- **Work instructions**
Please revise the items from the line with "Task: Click the Constraints panel icon" up to and including the line with "Share product on", putting "username" in place of "profile handle" and leaving everything else unchanged.

(Extracted data entries)
--------
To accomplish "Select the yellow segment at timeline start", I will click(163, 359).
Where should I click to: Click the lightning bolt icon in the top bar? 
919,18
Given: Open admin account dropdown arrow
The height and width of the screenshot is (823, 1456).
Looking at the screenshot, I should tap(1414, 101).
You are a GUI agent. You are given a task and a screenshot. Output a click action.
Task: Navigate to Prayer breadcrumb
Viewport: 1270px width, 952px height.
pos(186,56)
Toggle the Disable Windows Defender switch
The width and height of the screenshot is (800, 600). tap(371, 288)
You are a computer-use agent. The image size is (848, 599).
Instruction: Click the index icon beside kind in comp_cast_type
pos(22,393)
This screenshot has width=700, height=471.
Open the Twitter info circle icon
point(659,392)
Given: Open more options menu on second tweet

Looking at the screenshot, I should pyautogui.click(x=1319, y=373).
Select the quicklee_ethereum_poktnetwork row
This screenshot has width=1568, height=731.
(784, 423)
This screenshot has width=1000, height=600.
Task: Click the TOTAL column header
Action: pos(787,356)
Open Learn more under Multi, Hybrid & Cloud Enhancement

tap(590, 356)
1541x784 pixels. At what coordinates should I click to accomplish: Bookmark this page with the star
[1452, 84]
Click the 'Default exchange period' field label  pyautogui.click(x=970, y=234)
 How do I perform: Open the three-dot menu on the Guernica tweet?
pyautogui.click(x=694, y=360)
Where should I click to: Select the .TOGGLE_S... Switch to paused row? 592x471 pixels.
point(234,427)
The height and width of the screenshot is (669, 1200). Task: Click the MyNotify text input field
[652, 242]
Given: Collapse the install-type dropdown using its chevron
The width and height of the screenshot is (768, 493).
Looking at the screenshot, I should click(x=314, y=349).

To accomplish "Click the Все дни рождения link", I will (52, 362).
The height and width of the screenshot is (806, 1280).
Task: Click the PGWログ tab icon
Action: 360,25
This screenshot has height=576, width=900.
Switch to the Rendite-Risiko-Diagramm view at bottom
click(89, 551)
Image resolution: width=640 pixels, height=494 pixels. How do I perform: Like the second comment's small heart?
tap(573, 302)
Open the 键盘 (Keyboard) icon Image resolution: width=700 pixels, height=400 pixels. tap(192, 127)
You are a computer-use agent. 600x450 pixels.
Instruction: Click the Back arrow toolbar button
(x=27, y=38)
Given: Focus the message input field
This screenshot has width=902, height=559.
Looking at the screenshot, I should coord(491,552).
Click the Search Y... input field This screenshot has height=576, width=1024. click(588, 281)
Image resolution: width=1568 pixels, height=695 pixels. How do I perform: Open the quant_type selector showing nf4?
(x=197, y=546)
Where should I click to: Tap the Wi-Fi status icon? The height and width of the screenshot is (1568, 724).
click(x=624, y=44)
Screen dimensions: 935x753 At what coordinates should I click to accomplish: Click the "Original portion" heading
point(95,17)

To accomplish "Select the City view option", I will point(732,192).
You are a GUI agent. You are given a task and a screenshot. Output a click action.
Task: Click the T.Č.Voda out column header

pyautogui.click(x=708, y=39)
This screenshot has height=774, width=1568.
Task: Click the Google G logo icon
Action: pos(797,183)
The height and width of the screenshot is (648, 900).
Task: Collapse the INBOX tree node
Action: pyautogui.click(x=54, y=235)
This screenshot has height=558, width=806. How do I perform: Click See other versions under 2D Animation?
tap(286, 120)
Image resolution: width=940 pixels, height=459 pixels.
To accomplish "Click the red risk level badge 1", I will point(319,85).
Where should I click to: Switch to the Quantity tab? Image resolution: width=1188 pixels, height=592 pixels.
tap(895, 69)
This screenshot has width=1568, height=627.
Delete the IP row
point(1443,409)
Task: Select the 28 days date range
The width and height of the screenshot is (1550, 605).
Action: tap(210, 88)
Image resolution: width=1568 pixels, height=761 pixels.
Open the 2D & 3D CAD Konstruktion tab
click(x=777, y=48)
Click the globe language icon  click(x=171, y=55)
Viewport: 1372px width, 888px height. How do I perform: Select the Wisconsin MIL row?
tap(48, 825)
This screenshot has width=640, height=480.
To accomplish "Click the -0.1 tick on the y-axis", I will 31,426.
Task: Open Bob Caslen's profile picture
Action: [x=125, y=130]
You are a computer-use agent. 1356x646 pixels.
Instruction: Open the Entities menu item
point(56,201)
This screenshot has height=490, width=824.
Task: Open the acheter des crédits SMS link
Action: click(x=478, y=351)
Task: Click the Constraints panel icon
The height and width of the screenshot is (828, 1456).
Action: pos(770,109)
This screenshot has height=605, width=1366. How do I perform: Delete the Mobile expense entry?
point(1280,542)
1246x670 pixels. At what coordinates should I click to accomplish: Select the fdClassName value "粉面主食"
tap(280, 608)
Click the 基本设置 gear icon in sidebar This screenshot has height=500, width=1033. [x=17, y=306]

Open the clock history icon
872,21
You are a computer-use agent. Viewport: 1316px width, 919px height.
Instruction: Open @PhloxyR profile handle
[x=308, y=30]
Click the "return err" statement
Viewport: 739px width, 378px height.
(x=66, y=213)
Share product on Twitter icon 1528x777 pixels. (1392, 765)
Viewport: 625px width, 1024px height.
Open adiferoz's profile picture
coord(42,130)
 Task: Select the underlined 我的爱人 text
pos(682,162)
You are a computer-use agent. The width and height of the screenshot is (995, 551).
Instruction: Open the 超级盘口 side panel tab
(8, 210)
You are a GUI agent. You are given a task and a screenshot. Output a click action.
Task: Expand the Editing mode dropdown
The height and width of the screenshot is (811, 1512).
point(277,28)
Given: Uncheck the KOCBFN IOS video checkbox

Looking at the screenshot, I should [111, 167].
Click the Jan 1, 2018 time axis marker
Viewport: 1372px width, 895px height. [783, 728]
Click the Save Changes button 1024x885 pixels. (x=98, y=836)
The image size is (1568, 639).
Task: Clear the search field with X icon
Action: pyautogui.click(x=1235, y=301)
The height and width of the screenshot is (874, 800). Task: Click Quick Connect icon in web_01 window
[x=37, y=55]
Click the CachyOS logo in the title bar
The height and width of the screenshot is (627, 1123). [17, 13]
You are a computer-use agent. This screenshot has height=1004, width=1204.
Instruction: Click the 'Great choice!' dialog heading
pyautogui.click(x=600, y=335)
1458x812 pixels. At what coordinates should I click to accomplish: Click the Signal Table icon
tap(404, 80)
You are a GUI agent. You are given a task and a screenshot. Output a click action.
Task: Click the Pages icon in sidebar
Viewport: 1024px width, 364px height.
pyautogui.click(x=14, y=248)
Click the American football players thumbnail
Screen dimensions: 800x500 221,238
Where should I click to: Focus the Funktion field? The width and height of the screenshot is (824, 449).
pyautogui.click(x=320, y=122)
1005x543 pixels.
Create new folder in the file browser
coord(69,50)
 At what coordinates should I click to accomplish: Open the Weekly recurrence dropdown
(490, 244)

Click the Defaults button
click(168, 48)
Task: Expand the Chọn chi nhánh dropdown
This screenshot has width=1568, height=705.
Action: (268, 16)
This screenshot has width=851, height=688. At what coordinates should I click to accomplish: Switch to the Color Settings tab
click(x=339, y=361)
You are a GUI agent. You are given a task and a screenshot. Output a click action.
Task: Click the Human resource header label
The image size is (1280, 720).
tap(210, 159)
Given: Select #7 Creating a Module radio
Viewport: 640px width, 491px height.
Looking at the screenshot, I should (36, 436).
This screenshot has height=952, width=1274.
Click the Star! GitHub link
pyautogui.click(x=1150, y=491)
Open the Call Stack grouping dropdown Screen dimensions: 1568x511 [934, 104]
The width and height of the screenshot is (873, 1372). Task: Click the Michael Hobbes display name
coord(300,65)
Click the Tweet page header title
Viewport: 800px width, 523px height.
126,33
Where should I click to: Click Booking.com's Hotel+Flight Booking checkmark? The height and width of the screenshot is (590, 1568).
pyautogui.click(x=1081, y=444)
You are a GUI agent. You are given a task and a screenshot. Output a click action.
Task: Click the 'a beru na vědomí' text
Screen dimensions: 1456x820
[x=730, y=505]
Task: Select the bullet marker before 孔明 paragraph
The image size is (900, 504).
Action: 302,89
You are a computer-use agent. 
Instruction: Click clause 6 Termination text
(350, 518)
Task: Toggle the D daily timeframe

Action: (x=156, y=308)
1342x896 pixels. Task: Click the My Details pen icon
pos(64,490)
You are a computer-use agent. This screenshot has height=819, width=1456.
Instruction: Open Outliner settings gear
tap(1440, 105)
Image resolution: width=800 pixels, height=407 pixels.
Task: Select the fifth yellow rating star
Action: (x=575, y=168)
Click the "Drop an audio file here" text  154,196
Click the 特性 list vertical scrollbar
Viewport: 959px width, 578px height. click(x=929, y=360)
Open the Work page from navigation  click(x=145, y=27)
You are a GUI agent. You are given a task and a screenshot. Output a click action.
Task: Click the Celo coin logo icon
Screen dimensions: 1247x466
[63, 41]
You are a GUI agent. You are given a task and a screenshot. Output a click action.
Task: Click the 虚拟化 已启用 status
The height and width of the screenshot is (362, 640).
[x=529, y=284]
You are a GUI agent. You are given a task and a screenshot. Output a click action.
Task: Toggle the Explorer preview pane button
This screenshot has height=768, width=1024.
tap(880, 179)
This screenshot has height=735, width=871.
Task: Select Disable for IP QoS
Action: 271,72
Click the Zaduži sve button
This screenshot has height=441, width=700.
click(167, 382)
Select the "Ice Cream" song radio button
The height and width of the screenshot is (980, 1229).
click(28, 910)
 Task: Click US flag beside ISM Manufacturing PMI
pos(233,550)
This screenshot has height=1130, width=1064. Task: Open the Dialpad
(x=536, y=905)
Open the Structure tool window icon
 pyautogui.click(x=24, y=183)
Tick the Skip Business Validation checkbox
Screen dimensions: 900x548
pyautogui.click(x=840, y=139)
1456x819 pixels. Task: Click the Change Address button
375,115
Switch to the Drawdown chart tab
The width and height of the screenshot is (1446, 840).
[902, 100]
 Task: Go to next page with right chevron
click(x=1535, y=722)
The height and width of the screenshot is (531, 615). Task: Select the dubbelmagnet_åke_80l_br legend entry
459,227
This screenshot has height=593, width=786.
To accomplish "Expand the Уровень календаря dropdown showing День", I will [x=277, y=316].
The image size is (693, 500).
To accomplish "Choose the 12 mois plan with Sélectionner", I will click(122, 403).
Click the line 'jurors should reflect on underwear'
--------
- **Solution for this problem**
Task: Click the Constraints panel icon
The height and width of the screenshot is (828, 1456).
Action: pos(770,109)
This screenshot has height=605, width=1366. How do I perform: Delete the Mobile expense entry?
point(1280,542)
1246x670 pixels. At what coordinates should I click to accomplish: Select the fdClassName value "粉面主食"
tap(280, 608)
Click the 基本设置 gear icon in sidebar This screenshot has height=500, width=1033. [x=17, y=306]

Open the clock history icon
872,21
You are a computer-use agent. Viewport: 1316px width, 919px height.
Instruction: Open @PhloxyR username
[x=308, y=30]
Click the "return err" statement
Viewport: 739px width, 378px height.
(x=66, y=213)
Share product on Twitter icon 1528x777 pixels. (1392, 765)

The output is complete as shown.